9. A system for illuminating a culture plate comprising:

a. an opto-plate, comprising: i. at least one LED fixture; ii. at least one LED driver; and iii. at least one microcontroller;

b. an adaptor, comprising; i. at least one layer; ii. at least one opening; and iii. a plurality of walls, wherein the adaptor is attached to the opto-plate such that when the culture plate is placed on the adaptor the LED fixtures illuminate the culture plate.

10. The system of claim 9, wherein the walls of the adaptor are configured such that each well within the culture plate is individually illuminated.

11. The system of claim 9, further comprising a lid.

12. The system of claim 9, further comprising an Arduino configured to run independent of a computer.

13. The system of claim 12, further comprising an output port configured for linkage of multiple opto-plates.

14. The system of claim 9, further comprising a diffuser.
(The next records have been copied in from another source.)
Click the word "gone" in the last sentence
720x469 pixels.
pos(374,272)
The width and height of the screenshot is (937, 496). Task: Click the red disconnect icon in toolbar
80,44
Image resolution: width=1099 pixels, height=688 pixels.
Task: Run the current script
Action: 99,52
15. An illumination device, comprising:

a. an opto-plate, comprising at least one LED fixture; and

b. an adaptor,

wherein the illumination device is configured to illuminate a culture plate.

16. The illumination device of claim 15, wherein the opto-plate further comprises:

a. at least one LED driver;

b. at least one microcontroller;

c. a power jack; and

d. an output port.

17. The illumination device of claim 16, wherein the opto-plate has at least one of the following features:

a. a memory;

b. a logic converter;

c. a capacitor; and

d. a resistor.

18. The illumination device of claim 17, the adaptor further comprising;

a. a mounting ridge, configured to hold a culture plate; and

b. a lid.

19. The illumination device of claim 15, configured to illuminate a 96 well culture plate.

20. The illumination device of claim 15, configured to illuminate a 384 well culture plate.